─── Extrait

Son enseignement se faisait plus sous la forme d’un débat que d’un discours, encourageant ainsi l’ensemble de l’assistance à fournir un effort intellectuel tout en les initiant à la pratique de l’ijtihad, à une époque où cela était devenu incontournable. En effet, après plus d’un siècle d’expansion de l’empire musulman, les situations nouvelles qui ne trouvaient pas de réponses directes, ni dans le Coran, ni dans la Sounnah, ni dans les avis connus des compagnons se multipliaient et posaient des questions auxquelles les juristes étaient obligés de répondre. Abou Hanifa devint rapidement l’une des plus grandes références de son époque dans ce domaine, s’attirant le respect et l’admiration de ses contemporains. Abdallah Ibn Al Moubarak, pour ne citer que lui, l’a décrit comme étant l’essence même de la science. C’est ainsi que naquit autour de lui le premier grand courant de pensée structuré du droit musulman : l’école hanafite.

──────
─── Données fournies

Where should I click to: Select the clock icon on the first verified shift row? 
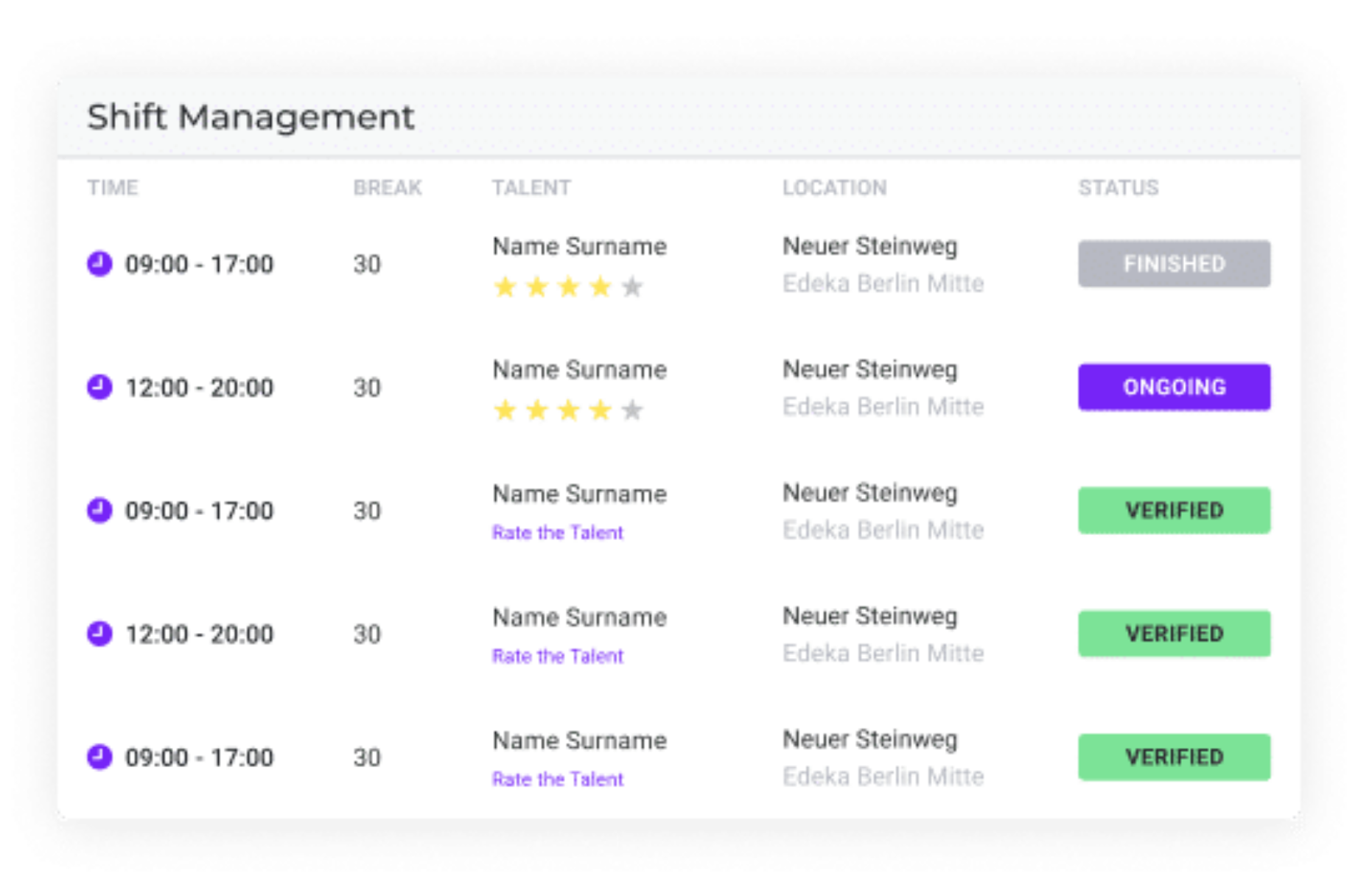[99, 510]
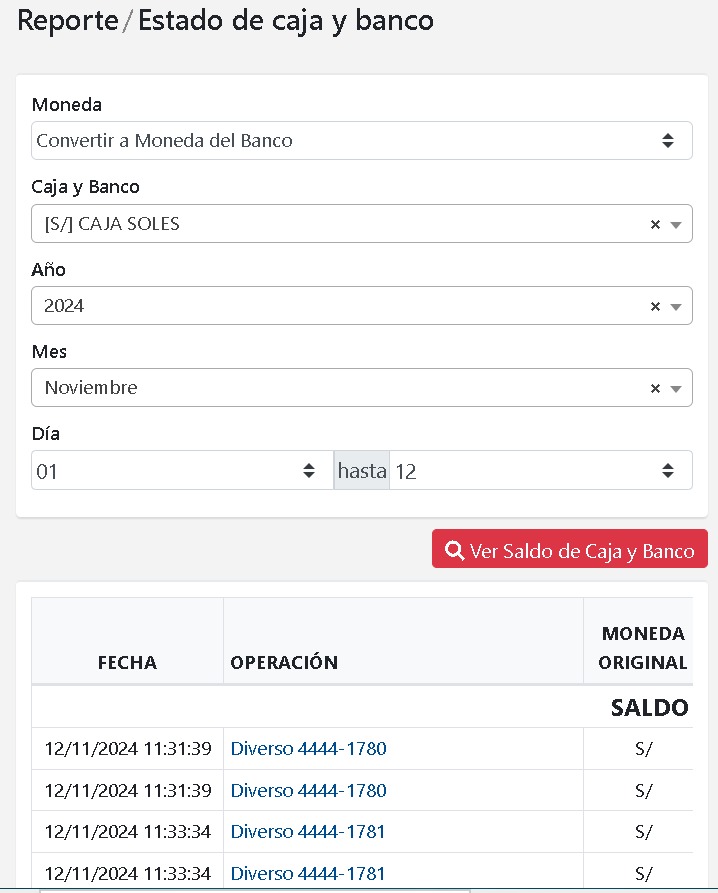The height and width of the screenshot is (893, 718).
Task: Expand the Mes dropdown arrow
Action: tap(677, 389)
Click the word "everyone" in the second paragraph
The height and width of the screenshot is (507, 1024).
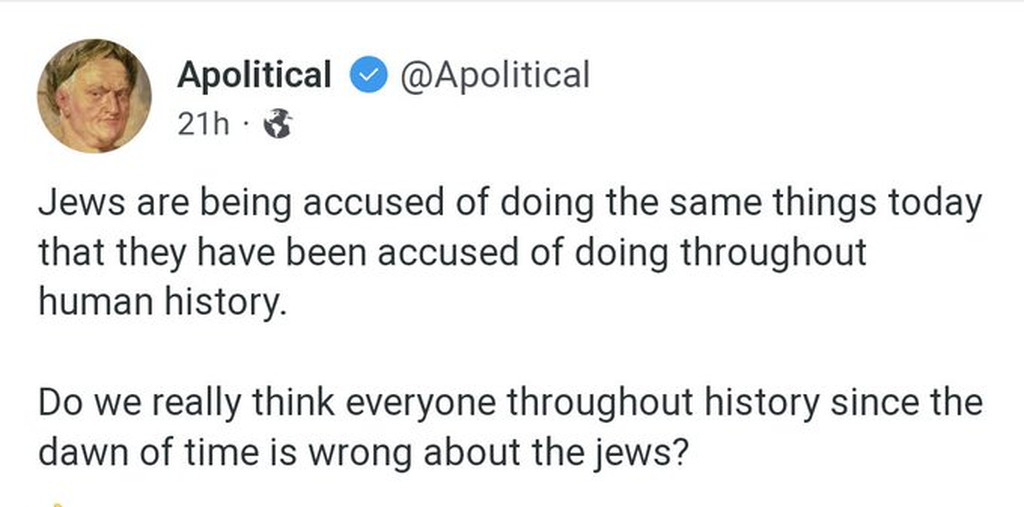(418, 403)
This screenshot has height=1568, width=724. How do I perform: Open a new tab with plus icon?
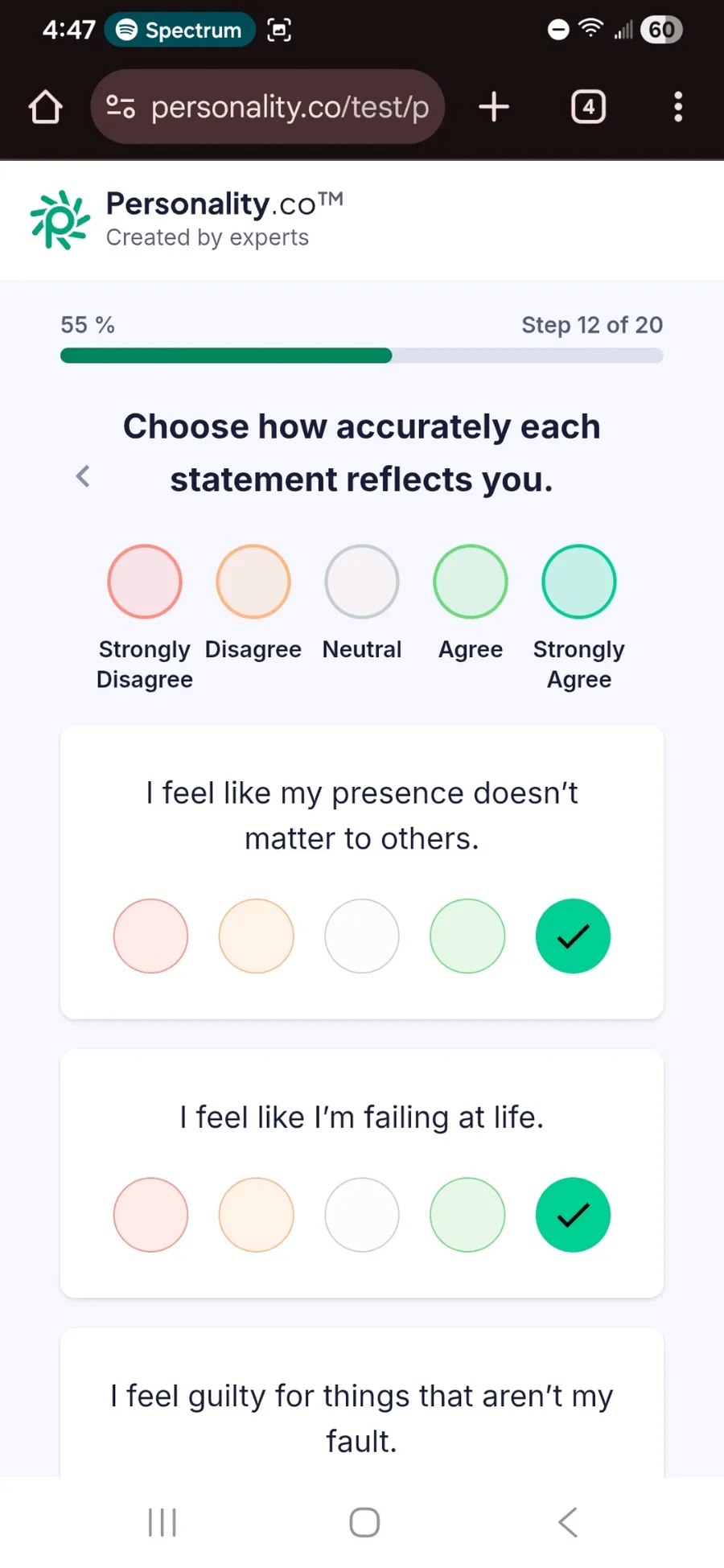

──────

Consigne:
Recopiez intégralement l'extrait sur l'enseignement d'Abou Hanifa, sans y changer un seul mot ni signe de ponctuation.

Réponse:
Son enseignement se faisait plus sous la forme d’un débat que d’un discours, encourageant ainsi l’ensemble de l’assistance à fournir un effort intellectuel tout en les initiant à la pratique de l’ijtihad, à une époque où cela était devenu incontournable. En effet, après plus d’un siècle d’expansion de l’empire musulman, les situations nouvelles qui ne trouvaient pas de réponses directes, ni dans le Coran, ni dans la Sounnah, ni dans les avis connus des compagnons se multipliaient et posaient des questions auxquelles les juristes étaient obligés de répondre. Abou Hanifa devint rapidement l’une des plus grandes références de son époque dans ce domaine, s’attirant le respect et l’admiration de ses contemporains. Abdallah Ibn Al Moubarak, pour ne citer que lui, l’a décrit comme étant l’essence même de la science. C’est ainsi que naquit autour de lui le premier grand courant de pensée structuré du droit musulman : l’école hanafite.